The rusted iron gate clicked shut behind me with a heavy, metallic groan.

The exact moment my boots touched the decaying floorboards inside the clinic, local physics shattered.

The cramped, rotting hallway violently stretched and expanded. The walls pushed outward, exploding into a massive, cavernous hospital ward that seemed to stretch for miles into the freezing dark.

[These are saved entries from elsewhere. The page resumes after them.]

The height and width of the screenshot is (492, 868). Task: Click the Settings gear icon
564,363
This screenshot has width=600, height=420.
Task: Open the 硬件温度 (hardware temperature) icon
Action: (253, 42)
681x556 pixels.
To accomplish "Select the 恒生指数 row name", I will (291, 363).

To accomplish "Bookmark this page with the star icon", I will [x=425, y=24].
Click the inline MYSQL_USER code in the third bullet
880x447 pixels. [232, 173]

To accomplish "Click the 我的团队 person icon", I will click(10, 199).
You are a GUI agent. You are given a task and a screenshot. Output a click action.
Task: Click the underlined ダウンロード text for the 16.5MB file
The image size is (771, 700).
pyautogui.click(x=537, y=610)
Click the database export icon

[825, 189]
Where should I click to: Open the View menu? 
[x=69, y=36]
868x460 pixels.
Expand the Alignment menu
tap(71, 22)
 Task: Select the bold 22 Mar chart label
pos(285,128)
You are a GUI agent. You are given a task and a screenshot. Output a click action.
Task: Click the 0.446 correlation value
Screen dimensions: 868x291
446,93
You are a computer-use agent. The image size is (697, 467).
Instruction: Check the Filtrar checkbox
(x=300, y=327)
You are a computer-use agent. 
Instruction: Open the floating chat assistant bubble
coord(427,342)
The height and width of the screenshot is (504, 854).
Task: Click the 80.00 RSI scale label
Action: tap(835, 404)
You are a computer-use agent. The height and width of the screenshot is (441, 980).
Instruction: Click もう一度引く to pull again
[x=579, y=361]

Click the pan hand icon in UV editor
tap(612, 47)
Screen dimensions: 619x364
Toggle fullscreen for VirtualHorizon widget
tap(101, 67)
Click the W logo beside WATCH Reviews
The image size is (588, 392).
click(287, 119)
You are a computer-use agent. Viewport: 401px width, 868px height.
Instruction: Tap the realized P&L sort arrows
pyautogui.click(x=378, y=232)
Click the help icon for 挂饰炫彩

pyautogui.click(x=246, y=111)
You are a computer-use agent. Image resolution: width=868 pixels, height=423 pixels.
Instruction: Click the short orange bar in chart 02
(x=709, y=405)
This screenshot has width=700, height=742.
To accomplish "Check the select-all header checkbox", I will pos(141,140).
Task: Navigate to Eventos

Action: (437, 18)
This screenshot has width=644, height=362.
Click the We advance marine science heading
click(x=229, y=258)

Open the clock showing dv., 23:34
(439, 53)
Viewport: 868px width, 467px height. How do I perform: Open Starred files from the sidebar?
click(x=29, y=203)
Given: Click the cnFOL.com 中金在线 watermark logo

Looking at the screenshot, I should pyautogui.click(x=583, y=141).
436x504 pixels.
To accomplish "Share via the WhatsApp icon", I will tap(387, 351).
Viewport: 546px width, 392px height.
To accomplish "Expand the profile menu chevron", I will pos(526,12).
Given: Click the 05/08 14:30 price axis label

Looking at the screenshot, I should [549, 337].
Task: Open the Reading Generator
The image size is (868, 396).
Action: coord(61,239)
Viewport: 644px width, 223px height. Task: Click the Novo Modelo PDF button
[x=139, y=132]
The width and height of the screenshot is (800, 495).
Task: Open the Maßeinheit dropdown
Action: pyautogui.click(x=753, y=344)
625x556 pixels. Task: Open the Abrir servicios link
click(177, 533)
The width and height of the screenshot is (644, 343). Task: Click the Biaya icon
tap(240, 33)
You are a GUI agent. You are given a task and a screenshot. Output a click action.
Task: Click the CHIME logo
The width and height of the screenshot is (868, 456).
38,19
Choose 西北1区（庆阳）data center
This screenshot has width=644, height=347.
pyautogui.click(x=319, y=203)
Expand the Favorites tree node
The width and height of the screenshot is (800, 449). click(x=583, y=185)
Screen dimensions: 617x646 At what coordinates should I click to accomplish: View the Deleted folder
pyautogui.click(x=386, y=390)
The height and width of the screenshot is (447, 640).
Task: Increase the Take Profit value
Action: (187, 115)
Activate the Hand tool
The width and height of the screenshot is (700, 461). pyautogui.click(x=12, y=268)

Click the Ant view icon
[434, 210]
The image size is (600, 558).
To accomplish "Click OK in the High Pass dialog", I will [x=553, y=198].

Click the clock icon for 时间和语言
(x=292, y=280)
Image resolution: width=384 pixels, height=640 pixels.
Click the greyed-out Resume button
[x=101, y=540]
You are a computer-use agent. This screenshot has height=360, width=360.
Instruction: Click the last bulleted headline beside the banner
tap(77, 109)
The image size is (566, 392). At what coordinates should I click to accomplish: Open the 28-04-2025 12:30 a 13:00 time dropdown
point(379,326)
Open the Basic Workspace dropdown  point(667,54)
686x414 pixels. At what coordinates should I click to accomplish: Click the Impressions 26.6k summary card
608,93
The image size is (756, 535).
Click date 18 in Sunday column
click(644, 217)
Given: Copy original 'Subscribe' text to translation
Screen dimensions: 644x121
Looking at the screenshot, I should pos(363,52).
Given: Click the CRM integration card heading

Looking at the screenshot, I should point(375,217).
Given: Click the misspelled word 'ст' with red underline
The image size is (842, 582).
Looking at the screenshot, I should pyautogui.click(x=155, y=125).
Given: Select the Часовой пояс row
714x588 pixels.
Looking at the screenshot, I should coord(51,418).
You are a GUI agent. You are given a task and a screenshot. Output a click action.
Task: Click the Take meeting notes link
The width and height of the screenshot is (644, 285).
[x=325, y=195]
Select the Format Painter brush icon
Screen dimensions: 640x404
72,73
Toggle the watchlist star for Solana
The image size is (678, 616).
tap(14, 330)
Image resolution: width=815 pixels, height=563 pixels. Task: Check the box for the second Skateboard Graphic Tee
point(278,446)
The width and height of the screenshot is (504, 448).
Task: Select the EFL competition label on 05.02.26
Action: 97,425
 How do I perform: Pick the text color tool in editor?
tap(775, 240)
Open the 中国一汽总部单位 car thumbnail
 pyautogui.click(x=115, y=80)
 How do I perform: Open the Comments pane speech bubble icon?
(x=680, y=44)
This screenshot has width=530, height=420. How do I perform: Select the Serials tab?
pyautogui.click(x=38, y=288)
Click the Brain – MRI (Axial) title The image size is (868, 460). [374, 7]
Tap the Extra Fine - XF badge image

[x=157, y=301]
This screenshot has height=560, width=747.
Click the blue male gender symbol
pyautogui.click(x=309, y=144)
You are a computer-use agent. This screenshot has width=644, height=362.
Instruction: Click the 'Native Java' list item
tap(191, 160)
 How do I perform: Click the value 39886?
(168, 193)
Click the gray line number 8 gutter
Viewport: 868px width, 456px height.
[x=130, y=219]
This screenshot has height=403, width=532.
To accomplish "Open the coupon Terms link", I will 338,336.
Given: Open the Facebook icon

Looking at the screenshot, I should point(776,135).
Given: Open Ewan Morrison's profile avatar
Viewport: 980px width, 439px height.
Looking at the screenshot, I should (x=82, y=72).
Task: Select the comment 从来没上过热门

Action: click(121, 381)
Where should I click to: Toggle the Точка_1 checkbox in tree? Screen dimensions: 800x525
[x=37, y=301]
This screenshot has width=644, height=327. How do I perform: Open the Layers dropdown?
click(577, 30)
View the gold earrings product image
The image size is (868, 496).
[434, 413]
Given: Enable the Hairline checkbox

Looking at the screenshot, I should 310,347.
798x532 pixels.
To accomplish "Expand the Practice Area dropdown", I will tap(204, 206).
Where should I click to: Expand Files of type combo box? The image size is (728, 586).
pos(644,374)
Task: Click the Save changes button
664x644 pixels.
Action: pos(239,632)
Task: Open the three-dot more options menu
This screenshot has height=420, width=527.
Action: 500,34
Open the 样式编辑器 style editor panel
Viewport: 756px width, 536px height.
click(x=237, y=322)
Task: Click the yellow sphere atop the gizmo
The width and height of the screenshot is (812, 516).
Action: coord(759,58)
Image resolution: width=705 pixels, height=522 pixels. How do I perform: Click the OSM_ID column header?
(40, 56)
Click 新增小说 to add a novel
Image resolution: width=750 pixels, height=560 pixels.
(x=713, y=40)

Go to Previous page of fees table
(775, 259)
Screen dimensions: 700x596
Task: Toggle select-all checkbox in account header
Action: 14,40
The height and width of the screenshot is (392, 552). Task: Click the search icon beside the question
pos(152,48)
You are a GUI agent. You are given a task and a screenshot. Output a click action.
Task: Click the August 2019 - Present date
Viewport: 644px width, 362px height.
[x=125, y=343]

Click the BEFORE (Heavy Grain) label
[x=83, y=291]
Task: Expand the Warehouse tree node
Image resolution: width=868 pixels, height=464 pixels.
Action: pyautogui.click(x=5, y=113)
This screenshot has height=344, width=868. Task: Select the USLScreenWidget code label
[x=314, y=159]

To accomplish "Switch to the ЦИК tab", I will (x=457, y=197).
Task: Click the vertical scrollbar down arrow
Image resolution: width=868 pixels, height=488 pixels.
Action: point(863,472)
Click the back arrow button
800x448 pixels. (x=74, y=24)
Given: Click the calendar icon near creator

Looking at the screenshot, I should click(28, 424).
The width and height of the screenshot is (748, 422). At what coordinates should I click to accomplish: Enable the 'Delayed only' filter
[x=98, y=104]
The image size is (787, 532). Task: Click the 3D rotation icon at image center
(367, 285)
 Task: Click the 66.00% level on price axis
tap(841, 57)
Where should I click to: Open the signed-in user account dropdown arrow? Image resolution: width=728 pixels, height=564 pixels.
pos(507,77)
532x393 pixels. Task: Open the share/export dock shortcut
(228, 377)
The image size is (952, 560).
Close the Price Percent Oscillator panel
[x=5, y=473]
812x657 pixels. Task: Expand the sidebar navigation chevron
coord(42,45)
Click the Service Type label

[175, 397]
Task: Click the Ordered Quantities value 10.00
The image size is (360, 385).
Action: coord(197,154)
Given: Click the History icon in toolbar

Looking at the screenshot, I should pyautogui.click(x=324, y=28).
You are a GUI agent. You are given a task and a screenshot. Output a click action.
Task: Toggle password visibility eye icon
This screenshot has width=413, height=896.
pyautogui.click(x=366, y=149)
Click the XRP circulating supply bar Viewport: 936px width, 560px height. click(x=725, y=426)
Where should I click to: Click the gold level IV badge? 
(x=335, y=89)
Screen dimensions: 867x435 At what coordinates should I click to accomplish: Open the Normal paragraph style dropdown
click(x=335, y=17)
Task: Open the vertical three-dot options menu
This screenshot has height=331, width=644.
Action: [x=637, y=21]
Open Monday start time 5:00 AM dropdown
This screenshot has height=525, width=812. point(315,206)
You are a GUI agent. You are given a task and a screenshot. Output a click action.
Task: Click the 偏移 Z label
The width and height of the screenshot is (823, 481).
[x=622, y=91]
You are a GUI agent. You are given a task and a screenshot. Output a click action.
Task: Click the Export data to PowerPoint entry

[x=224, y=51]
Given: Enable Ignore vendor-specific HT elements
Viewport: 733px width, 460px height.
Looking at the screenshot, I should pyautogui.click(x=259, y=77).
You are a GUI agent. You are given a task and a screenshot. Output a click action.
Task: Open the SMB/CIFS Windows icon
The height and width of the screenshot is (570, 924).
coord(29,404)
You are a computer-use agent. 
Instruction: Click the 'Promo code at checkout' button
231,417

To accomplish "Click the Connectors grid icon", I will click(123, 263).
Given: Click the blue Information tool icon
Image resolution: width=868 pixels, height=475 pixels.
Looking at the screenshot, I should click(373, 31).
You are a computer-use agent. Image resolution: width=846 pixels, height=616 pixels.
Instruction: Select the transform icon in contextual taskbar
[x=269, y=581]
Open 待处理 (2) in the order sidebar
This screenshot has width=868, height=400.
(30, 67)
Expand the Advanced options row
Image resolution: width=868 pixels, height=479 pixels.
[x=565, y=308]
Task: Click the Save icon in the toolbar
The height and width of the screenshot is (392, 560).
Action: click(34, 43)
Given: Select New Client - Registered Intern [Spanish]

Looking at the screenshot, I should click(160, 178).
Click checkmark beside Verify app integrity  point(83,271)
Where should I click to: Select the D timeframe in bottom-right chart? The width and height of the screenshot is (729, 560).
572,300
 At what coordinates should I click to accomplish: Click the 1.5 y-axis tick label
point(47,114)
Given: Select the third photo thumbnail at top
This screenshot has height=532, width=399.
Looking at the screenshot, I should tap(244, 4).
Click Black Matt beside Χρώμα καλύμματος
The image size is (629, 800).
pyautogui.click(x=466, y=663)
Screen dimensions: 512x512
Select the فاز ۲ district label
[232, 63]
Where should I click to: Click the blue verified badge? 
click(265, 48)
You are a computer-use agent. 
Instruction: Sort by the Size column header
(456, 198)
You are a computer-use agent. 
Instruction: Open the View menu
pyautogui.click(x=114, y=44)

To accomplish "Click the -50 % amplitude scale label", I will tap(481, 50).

Hundreds of rusted iron beds lined the infinite room, lost in a suffocating fog that smelled of surgical antiseptic, sterile alcohol, and the sharp, oxidized-copper scent of old blood.

Above my head, my Native System projected its pale grey text into the dark.

─────────────────────────────────────────

 ▓▓ ANOMALY FIELD DETECTED ▓▓ 

LOCATION : Outbound Ward 04 — The Eastern Perimeter 

STAGE : 3 [MANIFESTATION EXPANSION] 

TYPE : ETHONIX / EMOTIONAL ORIGIN ───────────────────────────────────────── 

SCENARIO [ HIDDEN ] ACTIVE 

"The Unforged Miracle"

The poison was too deep, and time was running out.They stayed in the dark, chiseling at calcified chests,desperate to forge a miracle from the crystal and the blood.The miracle never came.The ward remembers the hands that refused to drop their scalpels,even after there was no one left to save.

STATUS : HOSTILE ENVIRONMENT — MULTIPLE ECHOES DETECTED 

CLEAR CONDITION: The operation never finished. Survive the extraction. Find the Origin, or give the shift a reason to end. 

─────────────────────────────────────────

I read the grey text hovering in the dark, my face perfectly blank.

Survive the extraction, or give the shift a reason to end. 

The notification confirmed what the heavy, crushing atmosphere of the ward was already telling me. You cannot kill a ghost that is only acting out its own tragedy. I had to solve a medical deadlock, or I had to survive a surgical operation designed to rip my Odic circuit out of my chest.

For a moment, there was nothing.

No monsters. No roaring. Just absolute silence. But it wasn't an empty silence. It was the specific, heavy quiet of a room where terrible things had been done methodically, over a very long period of time.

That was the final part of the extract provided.